> _GOAL OF THE EXERCISE_:
Transcribe every line of the records below verbatim, leaving out the pictures.

Page and screen pointing data

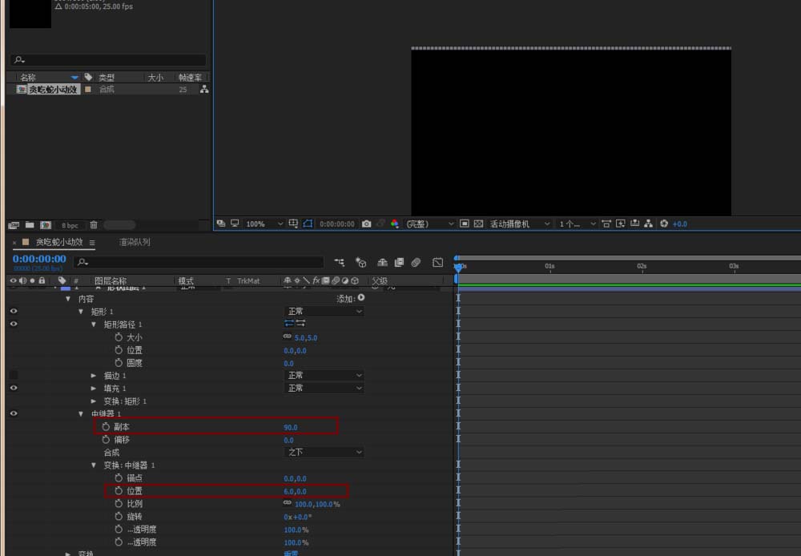
Task: Click the snapshot camera icon in viewer
Action: (366, 224)
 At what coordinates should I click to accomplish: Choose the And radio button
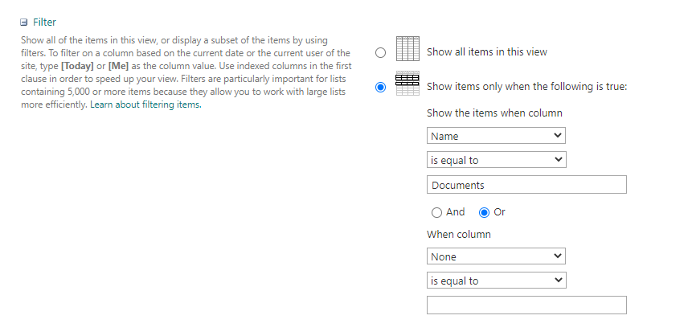coord(436,213)
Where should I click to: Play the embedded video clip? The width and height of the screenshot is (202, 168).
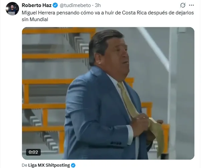(x=108, y=93)
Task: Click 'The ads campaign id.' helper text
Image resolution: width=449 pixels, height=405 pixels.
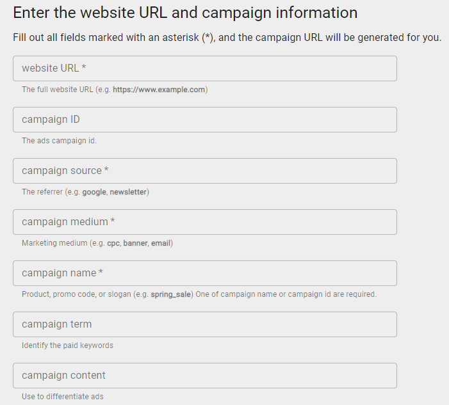Action: [x=60, y=141]
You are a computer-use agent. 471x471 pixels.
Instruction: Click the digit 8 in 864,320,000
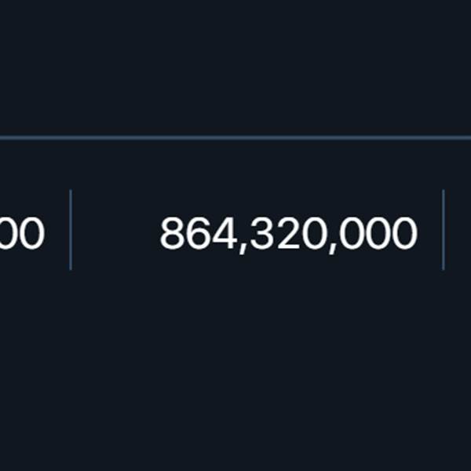point(172,233)
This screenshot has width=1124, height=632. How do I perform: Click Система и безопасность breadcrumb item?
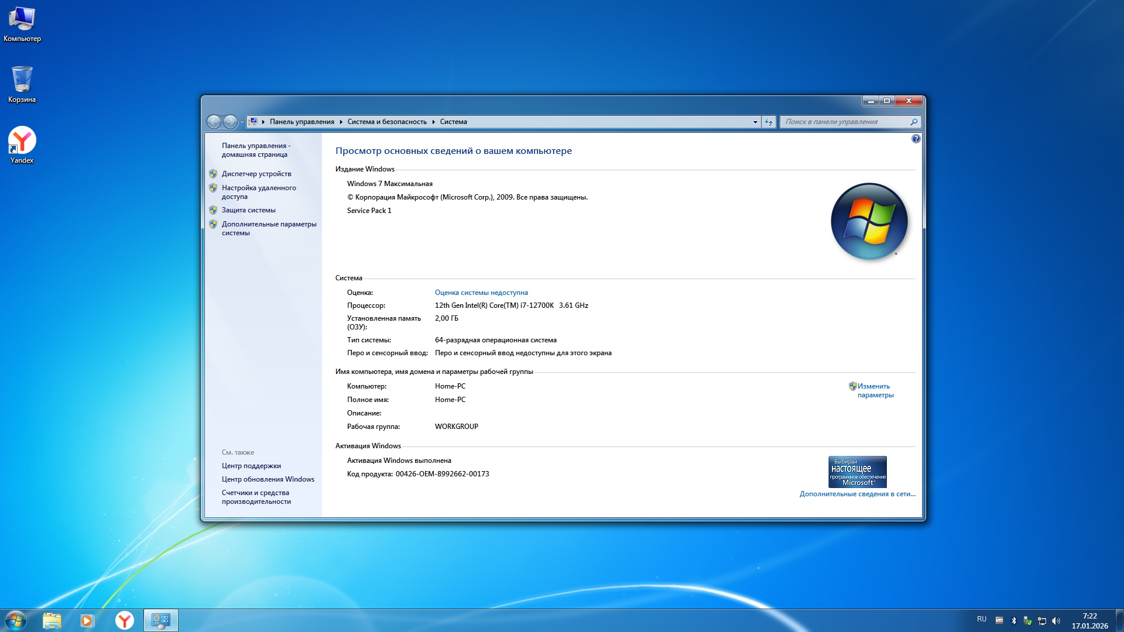(x=386, y=122)

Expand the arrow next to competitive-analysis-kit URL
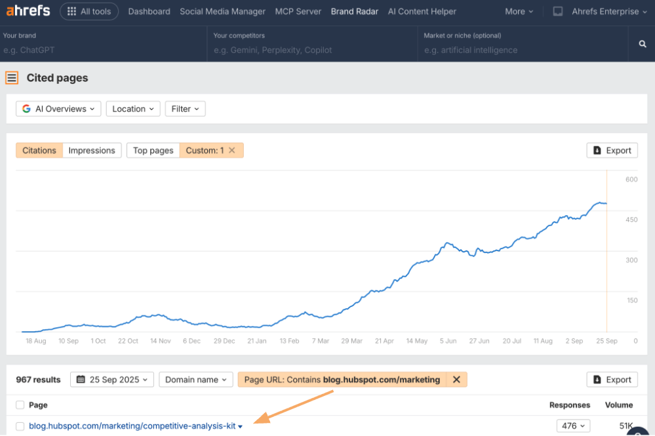[240, 426]
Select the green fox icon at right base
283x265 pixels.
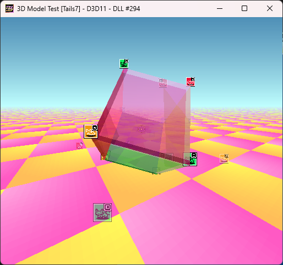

> _THE COMPLETED TASK_:
Task: Click the snapshot camera icon in viewer
Action: (366, 224)
 At what coordinates should I click to accomplish: Choose the And radio button
coord(436,213)
Where should I click to: Play the embedded video clip? The width and height of the screenshot is (202, 168).
(x=108, y=93)
Task: Click 'The ads campaign id.' helper text
Image resolution: width=449 pixels, height=405 pixels.
Action: [x=60, y=141]
You are a computer-use agent. 471x471 pixels.
Instruction: Click the digit 8 in 864,320,000
point(172,233)
This screenshot has width=1124, height=632. How do I perform: Click Система и безопасность breadcrumb item?
(x=386, y=122)

Expand the arrow next to competitive-analysis-kit URL
[240, 426]
Select the green fox icon at right base
283x265 pixels.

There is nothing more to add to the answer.